Brigadier David Adie Whitehead,  (30 September 1896 – 23 October 1992) was an Australian Army officer who fought in both First and Second World Wars.

Early life and First World War
Born on 30 September 1896 in Leith, Scotland, David Whitehead enlisted in the Australian Army as a cadet lieutenant in the Permanent Force on 1 September 1913. He received officer training at Royal Military College, Duntroon in Canberra and was commissioned as an officer on 4 April 1916. During his time at Duntroon, Whitehead earned the nickname of "Torpy", in reference to the Whitehead torpedo, and the sobriquet stuck with him for the remainder of his life. Upon graduation Whitehead was seconded to the Australian Imperial Force (AIF) in France where he commanded the 23rd Machine Gun Company from April 1917 until he was made adjutant of the 3rd Machine Gun Battalion in July 1918. He was awarded the Military Cross in September 1918 for leading a battery of eight machine guns under heavy fire during an attack in late August.

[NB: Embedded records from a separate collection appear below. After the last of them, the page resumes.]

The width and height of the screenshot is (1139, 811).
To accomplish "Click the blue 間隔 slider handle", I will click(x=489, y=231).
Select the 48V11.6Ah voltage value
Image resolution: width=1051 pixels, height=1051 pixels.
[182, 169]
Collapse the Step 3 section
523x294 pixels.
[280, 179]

Interbellum and Second World War
Whitehead left the full-time army after returning to Australia in 1919, but continued to serve in the part-time Citizens Military Forces (CMF). He held a number of regimental positions, and was promoted to lieutenant colonel and command of the 1st Machine Gun Regiment in October 1937.

Following the outbreak of the Second World War, David Whitehead enlisted in the Second Australian Imperial Force in March 1940 and was appointed the commander of the 2/2nd Machine Gun Battalion in May that year. He was given command of the 2/32nd Battalion in February 1942 and was promoted to brigadier in September and assumed command of the 26th Brigade. Whitehead led the brigade through the Second Battle of El Alamein during October and November in which it took part in heavy fighting.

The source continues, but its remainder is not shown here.